2. Obtain prior authorization and pre-certifications
Many denials arise from missing prior authorizations for procedures or services that require insurer approval. Establishing a strong prior authorization workflow—maintaining updated lists of services requiring approval, assigning dedicated staff, and following up with payers—significantly reduces denials related to medical necessity or coverage.
3. Ensure accurate and compliant medical coding
Coding errors are a leading cause of denials. Providers should train coding staff regularly on the latest CPT, ICD-10, and HCPCS codes, conduct coding audits, and use AI-driven coding tools to minimize mistakes. Accurate coding aligned with payer-specific guidelines helps prevent denials related to incorrect or incomplete codes.
3. Maintain appropriate documentation
Incomplete or insufficient clinical documentation often leads to denials of medical necessity. Providers should standardize documentation protocols using templates and checklists to ensure all relevant clinical details, treatment justifications, and diagnosis information are properly recorded and compliant with payer requirements.
4. Use claims scrubbing and auditing tools
Before submitting claims, utilize claims scrubbers or claim editing software to detect errors such as missing information, incorrect codes, or bundling issues. These tools simulate payer reviews and help catch problems early, reducing the likelihood of denials and speeding up reimbursement.
5. Submit claims timely and monitor deadlines
Timely filing is critical; claims submitted after payer deadlines are automatically denied. Implement tracking systems and automated reminders to ensure claims are filed within the allowed timeframes. Regularly monitor claims status and promptly address any rejections to avoid revenue loss.
6. Analyse denial patterns and implement corrective actions
Maintain a denial log to track reasons and payer-specific trends. Analyzing this data helps identify systemic issues and allows targeted process improvements. Training staff on common denial causes and updating workflows based on findings can prevent recurring errors.
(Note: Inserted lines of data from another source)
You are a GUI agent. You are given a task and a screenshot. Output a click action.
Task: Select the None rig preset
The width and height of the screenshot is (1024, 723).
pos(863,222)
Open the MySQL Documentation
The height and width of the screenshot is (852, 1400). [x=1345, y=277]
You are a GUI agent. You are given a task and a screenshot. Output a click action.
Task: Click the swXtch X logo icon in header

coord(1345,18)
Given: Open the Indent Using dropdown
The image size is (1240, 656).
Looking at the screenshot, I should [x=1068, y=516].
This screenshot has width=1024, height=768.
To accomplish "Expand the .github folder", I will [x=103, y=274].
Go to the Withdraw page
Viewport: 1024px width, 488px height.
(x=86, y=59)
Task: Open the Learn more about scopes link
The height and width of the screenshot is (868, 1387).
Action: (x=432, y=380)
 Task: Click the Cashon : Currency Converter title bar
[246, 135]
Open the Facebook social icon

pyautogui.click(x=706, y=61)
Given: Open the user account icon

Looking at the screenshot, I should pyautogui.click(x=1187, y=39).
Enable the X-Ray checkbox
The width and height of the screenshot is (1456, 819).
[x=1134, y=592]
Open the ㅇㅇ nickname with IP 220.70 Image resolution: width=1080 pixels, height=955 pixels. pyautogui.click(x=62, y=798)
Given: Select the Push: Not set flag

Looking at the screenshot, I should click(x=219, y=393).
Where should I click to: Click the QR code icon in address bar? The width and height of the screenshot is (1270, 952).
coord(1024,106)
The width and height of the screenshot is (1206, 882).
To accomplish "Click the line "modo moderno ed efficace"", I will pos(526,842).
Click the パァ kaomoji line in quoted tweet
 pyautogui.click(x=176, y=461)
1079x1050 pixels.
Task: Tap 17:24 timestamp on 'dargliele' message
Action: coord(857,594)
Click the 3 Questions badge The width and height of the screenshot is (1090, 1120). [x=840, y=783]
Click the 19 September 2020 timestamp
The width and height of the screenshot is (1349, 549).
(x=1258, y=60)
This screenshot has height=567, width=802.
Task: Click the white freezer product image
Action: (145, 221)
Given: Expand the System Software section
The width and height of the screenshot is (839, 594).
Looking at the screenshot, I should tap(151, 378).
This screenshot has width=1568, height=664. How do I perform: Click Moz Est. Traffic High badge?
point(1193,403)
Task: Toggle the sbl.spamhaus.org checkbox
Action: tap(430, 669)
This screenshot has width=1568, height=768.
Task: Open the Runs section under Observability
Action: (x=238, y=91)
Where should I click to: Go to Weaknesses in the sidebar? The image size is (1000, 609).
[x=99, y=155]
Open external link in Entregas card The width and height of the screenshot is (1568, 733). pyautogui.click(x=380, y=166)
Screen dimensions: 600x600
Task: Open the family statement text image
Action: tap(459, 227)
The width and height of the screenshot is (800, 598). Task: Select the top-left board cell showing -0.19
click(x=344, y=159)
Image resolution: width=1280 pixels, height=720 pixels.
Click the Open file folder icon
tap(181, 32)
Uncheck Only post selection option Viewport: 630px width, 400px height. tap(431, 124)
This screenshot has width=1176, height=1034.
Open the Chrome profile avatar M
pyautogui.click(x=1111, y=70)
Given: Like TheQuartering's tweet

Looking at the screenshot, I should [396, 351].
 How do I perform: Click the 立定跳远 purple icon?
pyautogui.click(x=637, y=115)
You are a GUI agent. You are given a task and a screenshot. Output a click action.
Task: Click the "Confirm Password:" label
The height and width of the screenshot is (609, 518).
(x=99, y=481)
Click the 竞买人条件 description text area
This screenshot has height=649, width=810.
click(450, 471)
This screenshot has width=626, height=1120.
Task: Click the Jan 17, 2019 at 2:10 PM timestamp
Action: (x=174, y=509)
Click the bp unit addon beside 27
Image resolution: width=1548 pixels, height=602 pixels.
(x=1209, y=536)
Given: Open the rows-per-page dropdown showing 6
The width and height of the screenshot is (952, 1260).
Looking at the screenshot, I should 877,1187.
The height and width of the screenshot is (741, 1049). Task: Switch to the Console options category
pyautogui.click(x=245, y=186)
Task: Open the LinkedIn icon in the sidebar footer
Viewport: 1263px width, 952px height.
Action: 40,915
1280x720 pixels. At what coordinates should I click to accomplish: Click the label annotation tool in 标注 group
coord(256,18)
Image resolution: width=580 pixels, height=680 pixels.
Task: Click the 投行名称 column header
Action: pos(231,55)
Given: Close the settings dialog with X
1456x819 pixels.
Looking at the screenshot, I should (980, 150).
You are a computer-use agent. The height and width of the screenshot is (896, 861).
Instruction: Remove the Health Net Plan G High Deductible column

7. Leverage technology and automation
Adopting revenue cycle management (RCM) software, robotic process automation (RPA), and AI tools enhances denial prevention by automating eligibility checks, claim submission, and data entry. These technologies reduce human error, speed up workflows, and provide predictive analytics to address potential denials before they occur.
8. Educate and train staff
Regular training for billing, coding, and clinical staff on payer policies, coding updates, and denial prevention best practices is vital. Well-informed teams are better equipped to avoid errors that lead to denials and to handle claims efficiently.
9. Foster strong communication with payers
Building good relationships and maintaining open communication channels with insurance payers helps quickly resolve issues and stay updated on policy changes. Proactive engagement can prevent misunderstandings that cause denials.
Conclusion
Effective healthcare claim denial management is a cornerstone of a successful revenue cycle, directly impacting a provider’s financial health and operational efficiency. By systematically identifying the reasons behind denials, implementing prevention strategies, and ensuring timely resolution through appeals and corrections, healthcare organizations can reduce revenue loss and improve cash flow.
Moreover, denial management fosters better collaboration among clinical, billing, and coding teams, enhances accuracy in documentation and coding, and builds stronger relationships with payers.